On 2/24/15 10:15 AM, Graham Bloice wrote:
>
> On 24 February 2015 at 17:41, Gerald Combs <gerald@xxxxxxxxxxxxx
> <mailto:gerald@xxxxxxxxxxxxx>> wrote:
>
> On 2/24/15 1:34 AM, Graham Bloice wrote:
> >
> >
> > On 23 February 2015 at 23:51, Gerald Combs <gerald@xxxxxxxxxxxxx <mailto:gerald@xxxxxxxxxxxxx>
> > <mailto:gerald@xxxxxxxxxxxxx <mailto:gerald@xxxxxxxxxxxxx>>> wrote:
> >
> > On 2/22/15 6:01 AM, Graham Bloice wrote:
> > > See https://developers.google.com/accounts/docs/OpenID
> > >
> > > Does this affect our use of Gerrit if we use a Google account to
> > > authenticate?
> >
> > Yes. In case anyone missed the other responses you need to stop
> > authenticating using your Google account and switch to another
> account
> > before April 20. I've added a notice to the login page.
> >
> > In the near term we need to find a list of stable OpenID 2.0
> providers
> > that we can recommend on the login page. In the long term we
> need to
> > find a more stable way of authenticating to Gerrit.
> >
> >
> > And is there any possibility of Gerrit supporting Open ID 2.0 Connect
> > which is what Google+ supports and seems to be the future for Open ID?

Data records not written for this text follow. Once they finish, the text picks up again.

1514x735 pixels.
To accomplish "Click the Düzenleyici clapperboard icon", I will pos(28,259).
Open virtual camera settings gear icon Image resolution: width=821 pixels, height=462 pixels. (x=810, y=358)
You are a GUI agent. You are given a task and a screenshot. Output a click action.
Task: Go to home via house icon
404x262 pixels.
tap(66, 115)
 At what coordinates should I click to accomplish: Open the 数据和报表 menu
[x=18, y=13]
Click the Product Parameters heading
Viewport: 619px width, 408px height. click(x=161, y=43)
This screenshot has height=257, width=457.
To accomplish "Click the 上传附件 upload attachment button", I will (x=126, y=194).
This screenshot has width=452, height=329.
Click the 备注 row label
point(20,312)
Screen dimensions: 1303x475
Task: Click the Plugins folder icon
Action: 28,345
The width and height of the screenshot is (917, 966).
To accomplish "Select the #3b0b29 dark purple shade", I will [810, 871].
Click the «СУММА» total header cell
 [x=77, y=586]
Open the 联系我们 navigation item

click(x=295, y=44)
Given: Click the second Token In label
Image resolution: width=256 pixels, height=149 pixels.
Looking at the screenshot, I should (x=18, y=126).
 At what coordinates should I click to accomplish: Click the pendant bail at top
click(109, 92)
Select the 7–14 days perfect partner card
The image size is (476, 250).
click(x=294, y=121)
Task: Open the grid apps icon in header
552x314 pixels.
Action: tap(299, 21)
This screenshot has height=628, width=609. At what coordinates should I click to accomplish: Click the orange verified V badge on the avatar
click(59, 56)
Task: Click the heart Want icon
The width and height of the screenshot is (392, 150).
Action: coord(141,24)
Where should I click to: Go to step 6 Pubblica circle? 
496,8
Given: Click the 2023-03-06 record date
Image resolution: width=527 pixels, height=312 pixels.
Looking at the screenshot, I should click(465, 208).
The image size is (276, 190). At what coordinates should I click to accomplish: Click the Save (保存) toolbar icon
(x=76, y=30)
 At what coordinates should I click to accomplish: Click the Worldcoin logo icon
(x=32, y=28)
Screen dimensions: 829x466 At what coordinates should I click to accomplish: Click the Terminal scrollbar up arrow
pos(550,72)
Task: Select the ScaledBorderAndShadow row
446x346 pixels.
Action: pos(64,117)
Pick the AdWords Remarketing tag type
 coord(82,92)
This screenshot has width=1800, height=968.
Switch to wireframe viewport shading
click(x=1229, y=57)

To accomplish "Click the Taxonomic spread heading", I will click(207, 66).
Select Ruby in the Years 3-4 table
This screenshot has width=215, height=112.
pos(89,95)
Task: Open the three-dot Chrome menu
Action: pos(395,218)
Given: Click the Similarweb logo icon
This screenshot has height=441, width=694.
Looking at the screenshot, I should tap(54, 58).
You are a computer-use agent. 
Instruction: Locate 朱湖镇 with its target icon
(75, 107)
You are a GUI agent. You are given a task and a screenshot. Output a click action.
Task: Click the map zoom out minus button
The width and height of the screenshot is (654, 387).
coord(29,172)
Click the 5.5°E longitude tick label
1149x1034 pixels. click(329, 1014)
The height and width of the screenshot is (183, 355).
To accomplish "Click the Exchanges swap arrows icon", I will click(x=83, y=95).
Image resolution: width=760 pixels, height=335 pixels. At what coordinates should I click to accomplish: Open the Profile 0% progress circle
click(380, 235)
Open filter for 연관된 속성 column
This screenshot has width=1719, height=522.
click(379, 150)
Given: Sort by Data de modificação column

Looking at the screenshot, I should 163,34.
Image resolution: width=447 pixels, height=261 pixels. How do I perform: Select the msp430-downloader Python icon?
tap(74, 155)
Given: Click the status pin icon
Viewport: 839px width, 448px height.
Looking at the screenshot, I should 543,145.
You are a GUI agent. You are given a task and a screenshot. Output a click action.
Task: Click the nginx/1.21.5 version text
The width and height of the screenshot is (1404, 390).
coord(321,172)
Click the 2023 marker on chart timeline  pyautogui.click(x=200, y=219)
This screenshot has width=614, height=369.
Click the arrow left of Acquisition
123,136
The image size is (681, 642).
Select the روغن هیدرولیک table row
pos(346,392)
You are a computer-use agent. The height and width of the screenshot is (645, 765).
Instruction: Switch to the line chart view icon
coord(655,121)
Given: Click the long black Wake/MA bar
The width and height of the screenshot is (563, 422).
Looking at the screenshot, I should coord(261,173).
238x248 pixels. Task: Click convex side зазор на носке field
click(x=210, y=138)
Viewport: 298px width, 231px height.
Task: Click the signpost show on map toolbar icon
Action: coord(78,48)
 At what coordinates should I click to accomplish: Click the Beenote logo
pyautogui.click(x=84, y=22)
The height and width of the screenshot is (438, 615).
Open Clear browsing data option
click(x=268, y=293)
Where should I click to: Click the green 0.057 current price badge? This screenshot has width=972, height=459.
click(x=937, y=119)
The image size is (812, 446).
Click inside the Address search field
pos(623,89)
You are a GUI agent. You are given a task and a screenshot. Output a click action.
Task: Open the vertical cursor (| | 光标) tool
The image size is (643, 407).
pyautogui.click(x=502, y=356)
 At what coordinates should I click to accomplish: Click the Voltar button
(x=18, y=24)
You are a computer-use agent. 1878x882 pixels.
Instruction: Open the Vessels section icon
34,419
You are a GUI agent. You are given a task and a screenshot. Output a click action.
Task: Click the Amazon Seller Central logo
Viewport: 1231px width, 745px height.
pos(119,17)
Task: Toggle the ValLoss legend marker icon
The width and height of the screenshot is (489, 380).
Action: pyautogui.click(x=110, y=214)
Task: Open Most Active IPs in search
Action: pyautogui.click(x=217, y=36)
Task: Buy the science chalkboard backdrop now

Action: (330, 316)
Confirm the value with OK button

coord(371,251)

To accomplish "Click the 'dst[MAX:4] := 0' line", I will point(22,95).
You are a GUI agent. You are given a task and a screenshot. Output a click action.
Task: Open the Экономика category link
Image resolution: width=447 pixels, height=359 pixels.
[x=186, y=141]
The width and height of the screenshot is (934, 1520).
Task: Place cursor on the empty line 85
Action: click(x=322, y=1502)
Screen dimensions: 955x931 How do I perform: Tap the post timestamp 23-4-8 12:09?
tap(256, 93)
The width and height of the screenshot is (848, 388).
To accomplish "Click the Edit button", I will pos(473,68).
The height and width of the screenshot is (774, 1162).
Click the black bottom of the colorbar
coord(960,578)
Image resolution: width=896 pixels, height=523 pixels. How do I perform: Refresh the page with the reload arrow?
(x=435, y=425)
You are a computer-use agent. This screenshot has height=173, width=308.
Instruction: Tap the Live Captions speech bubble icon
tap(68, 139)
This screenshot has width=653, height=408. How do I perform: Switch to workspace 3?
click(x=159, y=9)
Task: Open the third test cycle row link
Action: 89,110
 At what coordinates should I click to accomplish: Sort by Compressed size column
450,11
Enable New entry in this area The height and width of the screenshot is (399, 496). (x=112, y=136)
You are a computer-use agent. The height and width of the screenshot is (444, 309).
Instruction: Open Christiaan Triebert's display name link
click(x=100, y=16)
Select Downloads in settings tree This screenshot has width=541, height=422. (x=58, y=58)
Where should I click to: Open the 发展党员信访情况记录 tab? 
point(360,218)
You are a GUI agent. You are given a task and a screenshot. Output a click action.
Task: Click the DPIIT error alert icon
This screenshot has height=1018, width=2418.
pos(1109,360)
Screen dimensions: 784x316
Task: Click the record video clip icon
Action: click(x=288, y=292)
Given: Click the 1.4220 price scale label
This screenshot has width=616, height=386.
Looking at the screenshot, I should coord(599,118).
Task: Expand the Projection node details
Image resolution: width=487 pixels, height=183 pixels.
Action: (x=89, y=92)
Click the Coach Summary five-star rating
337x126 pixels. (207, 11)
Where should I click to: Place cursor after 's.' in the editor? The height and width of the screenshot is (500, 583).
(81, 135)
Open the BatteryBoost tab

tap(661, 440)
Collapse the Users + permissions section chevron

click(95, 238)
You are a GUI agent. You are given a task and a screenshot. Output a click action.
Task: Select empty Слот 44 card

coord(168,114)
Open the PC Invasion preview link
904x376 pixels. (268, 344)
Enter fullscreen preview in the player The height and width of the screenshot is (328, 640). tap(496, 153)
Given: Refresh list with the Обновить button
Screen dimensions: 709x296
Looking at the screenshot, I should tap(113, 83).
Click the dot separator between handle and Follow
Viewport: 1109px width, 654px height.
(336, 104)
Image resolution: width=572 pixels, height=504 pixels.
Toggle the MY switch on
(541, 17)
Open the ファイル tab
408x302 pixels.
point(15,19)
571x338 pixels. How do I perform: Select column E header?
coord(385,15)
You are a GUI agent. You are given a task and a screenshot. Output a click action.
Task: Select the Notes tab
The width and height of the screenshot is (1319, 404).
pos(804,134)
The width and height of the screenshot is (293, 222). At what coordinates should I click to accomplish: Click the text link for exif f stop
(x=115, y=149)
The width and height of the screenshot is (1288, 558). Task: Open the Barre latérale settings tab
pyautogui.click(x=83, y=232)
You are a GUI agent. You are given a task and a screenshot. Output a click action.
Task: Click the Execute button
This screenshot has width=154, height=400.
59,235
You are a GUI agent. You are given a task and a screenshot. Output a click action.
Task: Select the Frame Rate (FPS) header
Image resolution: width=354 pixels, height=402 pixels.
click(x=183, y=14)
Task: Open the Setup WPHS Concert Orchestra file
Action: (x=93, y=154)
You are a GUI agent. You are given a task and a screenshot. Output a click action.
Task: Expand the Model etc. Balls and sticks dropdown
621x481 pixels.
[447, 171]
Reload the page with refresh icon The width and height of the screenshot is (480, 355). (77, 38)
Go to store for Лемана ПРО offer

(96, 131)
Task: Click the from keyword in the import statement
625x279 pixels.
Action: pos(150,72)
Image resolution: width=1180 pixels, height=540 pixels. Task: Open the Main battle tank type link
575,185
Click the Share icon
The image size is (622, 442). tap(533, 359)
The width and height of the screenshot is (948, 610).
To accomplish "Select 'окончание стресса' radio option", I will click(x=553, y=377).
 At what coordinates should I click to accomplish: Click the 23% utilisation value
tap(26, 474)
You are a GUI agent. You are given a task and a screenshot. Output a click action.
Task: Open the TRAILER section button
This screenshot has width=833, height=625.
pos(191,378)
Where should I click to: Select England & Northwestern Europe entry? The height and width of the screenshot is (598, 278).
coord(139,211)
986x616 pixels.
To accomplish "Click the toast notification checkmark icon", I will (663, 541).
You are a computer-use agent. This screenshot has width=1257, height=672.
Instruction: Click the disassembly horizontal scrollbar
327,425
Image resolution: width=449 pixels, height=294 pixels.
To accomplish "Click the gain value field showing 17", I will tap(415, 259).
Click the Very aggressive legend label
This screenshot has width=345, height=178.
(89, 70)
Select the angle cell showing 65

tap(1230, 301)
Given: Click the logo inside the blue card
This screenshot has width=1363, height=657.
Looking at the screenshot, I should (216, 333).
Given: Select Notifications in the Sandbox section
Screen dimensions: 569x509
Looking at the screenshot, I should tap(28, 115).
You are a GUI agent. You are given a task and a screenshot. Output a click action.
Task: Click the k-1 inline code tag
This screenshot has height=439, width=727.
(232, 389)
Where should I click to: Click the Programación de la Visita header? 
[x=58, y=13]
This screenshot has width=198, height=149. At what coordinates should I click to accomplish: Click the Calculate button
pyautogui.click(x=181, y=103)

> > The Gerrit issues tracker is very confusing on this.
>
> I'm not sure. The closest thing I've seen so far was a change to add
> GitHub OAuth support but it was abandoned:
>
> https://gerrit-review.googlesource.com/#/c/57570/
>
> The following discussions provide a bit more background:
>
> https://groups.google.com/forum/#!topic/repo-discuss/Hjn-6BV3KBU
> https://groups.google.com/forum/#!topic/repo-discuss/nrtxry9SNLg
>
>
> From those threads it seems that the GitHub OAuth 2.0 patch was
> abandoned as it wasn't "pluggable", and that they are going to come back
> with a pluggable version.
It looks like work has started:
https://gerrit-review.googlesource.com/#/c/65101/
> It also seems that they will have to support OAuth 2.0 in general (which
> Google+ can be configured to work as), as that's where everyone is
> heading according to the list in one thread.